If you don't like the fact that a site doesn't work in a standards-compliant browser like Mozilla, complain to the webmaster not Slashdot.
Re:Great browser for half the Internet (Score:3, Informative)
Did you try the little box at the bottom of the fonts section of the preferences labelled "minimum font size"? I would, but you don't give any references, so you're not really helping at all.
Re:Idea (Score:2)
Oh wait! That's Opera.
As I've mentioned elsewhere, I really like Opera, especially when I look at my server memory usage. I just wish it didn't have such a freaky interface. Most of my customers won't touch it.
Re:Great browser for half the Internet (Score:2)
There is a particular issue with the flash plugin over X. I don't like flash, but since it is on so many sites now, often on the first page, the result of this bug is to make quite a lot of the Internet inaccessible.
Re:Great browser for half the Internet (Score:3, Informative)
Get the Flash 6 plugin. Macromedia has fixed the hang and crash over x-remote and not only that but the problem with it blocking or being blocked by an audio device has been fixed.
--Asa
bugzilla link (Score:5, Informative)
IMHO documents that completely rely on ECMAScript are inherently broken anyway.
Re:bugzilla link (Score:2)
IMHO you are right, but:
What happens when you provide an alternative navigation if the browser doesn't support or use ECMAScript?
That's right, your code is fooled into using the DHTML version because everything seems just hunky dorey. It's really hard to test every step of the way if you're not producing some ECMAScript error.
but HOW? (Score:5, Insightful)
Re:but HOW? (Score:2)
It's got bugs. If you want to sacrifice new features in exchange for fewer bugs, download the latest Mozilla 1.0.x release.
Re:but HOW? (Score:5, Interesting)
Long story short, a patch got checked in on the trunk before we branched, it caused problems, we noticed it and asked that it got backed out on both the trunk and the 1.2 branch. It got backed out OK on the trunk, but somehow it didn't get fully backed out on the branch...
From the bug: "It looks like the 1.2-branch backout was done incorrectly. The 9 was not changed to an 8."

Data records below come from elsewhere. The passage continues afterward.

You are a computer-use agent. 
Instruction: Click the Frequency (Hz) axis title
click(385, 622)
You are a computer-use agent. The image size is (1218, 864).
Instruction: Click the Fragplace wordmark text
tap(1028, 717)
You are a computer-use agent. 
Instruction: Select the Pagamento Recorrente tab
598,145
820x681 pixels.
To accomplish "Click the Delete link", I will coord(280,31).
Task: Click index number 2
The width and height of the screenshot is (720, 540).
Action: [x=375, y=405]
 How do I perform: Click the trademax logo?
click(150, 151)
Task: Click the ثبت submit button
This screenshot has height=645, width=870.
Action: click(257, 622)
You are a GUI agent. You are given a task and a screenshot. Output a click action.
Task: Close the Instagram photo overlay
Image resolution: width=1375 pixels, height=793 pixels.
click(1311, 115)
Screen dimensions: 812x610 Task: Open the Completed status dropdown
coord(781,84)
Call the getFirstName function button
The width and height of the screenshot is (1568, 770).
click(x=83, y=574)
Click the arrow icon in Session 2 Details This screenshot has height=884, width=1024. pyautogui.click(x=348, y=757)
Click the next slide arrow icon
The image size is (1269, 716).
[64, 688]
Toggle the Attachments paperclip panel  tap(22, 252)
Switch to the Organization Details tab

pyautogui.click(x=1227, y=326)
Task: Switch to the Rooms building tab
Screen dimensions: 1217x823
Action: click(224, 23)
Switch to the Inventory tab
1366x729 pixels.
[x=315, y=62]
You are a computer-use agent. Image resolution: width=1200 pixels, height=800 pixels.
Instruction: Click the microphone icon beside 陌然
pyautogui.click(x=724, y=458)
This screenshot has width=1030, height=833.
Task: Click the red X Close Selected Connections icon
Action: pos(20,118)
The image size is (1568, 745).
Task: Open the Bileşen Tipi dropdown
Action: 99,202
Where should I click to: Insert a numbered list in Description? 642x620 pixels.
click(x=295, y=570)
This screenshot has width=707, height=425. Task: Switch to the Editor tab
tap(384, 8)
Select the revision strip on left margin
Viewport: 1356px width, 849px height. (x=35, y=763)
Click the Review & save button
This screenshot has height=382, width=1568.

Re:but HOW? (Score:5, Informative)
FWIW, the patch was:
Re:but HOW? (Score:2)
Therefore the choice as always is use Mozilla if you want new features but run the risk of more bugs, or Netscape if you want ultra stable but with commercial stuff added. Of course the more eyeballs testing betas and nightlies, the more likely bugs like this won't happen in future.
Regression Tests (Score:2)
However, without more details as to what kinds of DHTML is broken by Mozilla one cannot tell if this is an obvious scenario that should have been regression tested (does work?) or an edge case.
My 2 cents (Score:2)
I constantly have to open another browser, in order to use ebay.
Anyone else have this problem?
arrrrggghhhh (Score:5, Informative)
So today I downloaded 1.2. This is quite upsetting.
Anyway, in order to save Bugzilla the crush, I'm pasting the bug report (#182500) here. It seems that the main issues are broken user-defined XML tags, broken document.write(), and checkins to the 1.2 branch missing in the release.
[Emphasis mine.]Patching Mozilla 1.2 instead of full download? (Score:4, Funny)
So somebody found a bug shortly before release (Score:2, Interesting)
Re:So somebody found a bug shortly before release (Score:2, Funny)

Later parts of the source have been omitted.